Hats are as local as they can get and speak of a nation’s culture as well. Not to forget the fancy ones and those immortalised by movies! Natasha, meanwhile, has a Hawaiian hat, which is quite popular with her friends; the witch hats, which she got from the Innovative Film City, and ‘The Pirates of the Caribbean’ hat, picked up from Disneyland. “An aunt in fact, got me hats from Australia too,” she adds.

So while she is happy to have hats from almost every corner of the world, she does not miss any occasion to wear them either. Like the parties, for instance. “Whenever I go for a party, I make it a point to wear a hat and make sure that it goes well with my outfit.. At some of the parties, the organisers provide hats. I don’t leave them there after the party but take them home as these are a valuable addition.
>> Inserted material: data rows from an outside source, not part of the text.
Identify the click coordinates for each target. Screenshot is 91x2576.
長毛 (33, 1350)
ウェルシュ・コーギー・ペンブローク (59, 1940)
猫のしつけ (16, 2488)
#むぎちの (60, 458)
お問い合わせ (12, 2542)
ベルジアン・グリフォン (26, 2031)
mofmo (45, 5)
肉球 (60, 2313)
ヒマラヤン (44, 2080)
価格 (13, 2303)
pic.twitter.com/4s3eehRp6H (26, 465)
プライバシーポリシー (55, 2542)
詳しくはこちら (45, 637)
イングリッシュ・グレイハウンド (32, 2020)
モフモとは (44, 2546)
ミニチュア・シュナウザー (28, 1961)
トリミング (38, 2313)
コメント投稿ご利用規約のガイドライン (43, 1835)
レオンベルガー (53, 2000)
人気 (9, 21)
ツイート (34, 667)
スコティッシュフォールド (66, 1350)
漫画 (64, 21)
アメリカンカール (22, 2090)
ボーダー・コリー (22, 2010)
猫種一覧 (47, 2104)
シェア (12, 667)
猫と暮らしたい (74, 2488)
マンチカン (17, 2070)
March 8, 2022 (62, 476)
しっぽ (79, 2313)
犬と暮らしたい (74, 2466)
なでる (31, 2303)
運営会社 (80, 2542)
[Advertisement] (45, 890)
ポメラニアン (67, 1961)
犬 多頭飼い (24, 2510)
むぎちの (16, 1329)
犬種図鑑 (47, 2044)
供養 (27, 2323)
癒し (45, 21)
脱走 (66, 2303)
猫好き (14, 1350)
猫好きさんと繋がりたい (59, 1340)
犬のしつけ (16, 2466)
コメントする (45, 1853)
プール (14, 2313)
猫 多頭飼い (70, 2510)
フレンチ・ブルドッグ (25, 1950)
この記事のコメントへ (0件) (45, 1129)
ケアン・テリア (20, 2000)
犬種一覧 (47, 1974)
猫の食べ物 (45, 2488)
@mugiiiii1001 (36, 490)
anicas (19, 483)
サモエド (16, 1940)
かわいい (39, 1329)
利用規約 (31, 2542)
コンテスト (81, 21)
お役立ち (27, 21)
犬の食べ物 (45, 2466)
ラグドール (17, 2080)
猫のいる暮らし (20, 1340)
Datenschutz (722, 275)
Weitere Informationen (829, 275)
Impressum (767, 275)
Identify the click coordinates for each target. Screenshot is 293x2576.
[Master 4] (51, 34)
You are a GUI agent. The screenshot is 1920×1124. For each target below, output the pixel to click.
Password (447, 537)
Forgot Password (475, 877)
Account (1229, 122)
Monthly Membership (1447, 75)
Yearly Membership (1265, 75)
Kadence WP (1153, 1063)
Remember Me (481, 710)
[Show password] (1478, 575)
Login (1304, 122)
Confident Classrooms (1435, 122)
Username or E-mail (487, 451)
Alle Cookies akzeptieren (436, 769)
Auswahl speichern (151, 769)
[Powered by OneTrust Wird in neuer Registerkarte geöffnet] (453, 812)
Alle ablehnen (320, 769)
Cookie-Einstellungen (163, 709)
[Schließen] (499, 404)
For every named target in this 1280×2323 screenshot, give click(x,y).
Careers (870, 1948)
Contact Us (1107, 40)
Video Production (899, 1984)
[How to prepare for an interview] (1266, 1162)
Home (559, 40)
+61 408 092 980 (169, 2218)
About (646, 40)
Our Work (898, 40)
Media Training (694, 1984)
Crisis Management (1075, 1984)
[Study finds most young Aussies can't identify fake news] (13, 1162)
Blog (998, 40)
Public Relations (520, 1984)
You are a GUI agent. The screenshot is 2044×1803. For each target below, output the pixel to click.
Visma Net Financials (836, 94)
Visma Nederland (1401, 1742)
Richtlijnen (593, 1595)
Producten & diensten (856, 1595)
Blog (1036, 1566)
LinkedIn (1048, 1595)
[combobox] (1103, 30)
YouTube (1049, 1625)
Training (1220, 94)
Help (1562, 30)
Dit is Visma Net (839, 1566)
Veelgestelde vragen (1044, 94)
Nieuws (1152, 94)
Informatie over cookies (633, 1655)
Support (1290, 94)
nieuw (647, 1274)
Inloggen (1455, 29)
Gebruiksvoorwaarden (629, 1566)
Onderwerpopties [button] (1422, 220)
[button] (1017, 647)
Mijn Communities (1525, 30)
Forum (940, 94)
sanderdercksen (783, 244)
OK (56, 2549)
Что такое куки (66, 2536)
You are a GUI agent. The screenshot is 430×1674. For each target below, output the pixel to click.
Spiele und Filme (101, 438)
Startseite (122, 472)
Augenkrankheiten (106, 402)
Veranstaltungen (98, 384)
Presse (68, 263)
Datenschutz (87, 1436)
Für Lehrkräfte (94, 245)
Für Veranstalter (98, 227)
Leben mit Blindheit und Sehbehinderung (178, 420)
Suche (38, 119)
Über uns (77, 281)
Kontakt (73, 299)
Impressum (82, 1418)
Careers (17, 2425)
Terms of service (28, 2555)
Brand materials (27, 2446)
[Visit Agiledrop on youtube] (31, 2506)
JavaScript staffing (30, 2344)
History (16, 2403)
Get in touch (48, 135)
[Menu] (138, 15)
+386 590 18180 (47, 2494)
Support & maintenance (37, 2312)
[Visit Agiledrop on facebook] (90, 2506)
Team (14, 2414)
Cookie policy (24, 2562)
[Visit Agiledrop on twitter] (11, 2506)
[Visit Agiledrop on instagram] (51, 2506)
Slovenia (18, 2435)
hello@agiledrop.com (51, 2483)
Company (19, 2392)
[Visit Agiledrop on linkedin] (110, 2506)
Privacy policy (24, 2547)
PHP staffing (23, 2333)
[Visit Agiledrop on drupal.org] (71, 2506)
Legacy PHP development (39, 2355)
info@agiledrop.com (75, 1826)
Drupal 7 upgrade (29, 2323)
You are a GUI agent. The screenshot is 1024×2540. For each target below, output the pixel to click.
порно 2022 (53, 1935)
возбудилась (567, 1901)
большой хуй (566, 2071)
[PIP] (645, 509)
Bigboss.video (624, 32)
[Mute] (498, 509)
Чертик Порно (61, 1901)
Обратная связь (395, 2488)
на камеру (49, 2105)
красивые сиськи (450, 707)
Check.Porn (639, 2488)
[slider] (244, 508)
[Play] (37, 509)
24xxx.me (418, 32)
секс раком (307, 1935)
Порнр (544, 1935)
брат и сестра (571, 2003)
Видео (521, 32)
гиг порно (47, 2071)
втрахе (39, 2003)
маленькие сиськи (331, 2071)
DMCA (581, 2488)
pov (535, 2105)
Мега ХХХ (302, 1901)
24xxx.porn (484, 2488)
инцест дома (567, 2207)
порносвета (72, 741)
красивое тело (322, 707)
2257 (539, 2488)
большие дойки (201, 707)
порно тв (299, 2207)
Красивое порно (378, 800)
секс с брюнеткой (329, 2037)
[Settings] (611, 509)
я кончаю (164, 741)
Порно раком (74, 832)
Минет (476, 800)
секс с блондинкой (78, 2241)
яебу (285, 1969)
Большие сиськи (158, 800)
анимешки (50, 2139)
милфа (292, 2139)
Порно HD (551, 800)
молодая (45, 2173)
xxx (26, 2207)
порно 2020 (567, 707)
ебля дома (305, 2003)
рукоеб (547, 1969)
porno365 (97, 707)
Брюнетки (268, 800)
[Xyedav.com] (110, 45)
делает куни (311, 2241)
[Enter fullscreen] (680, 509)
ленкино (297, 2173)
And why not?” she asks. Standing out in her collection are the red Santa Claus and the Lady Santa caps. The Lady Santa cap is of blue satin with plaits made of cotton. “I found it at a Christmas party,” she informs.

“My mother calls me a ‘mad-hatter’ since my hats occupy a full section of the cupboard. But I feel hats are an important accessory,” she is candid. She also points out how at the brunches held in the City, hats make quite a style statement. “Also, my friend recently had a ‘mad hatters’ party. So I chose a hat for it, which is off white in colour with green and pink flowers. My friends sometimes borrow my hats when they have to go for parties. Frankly, I am very touchy about my hats. I don’t want them to be ruined,” she avers.

Natasha has also some valuable suggestions for hat lovers. “Whenever you purchase a hat, you should make sure that it’s of a good quality, only then would it fit well. And if it doesn’t fit well, it won’t look good. I never compromise on the quality,” she says.
“In Bangalore you do get hats and caps at cheap rates. One can find customised ones at the Soul Santhe, which has jokes and quotes on them,” she informs. While she is making heads turn with her hats, Natasha intends to get more as she is all set to travel more. Wearing many hats? Natasha literally does that!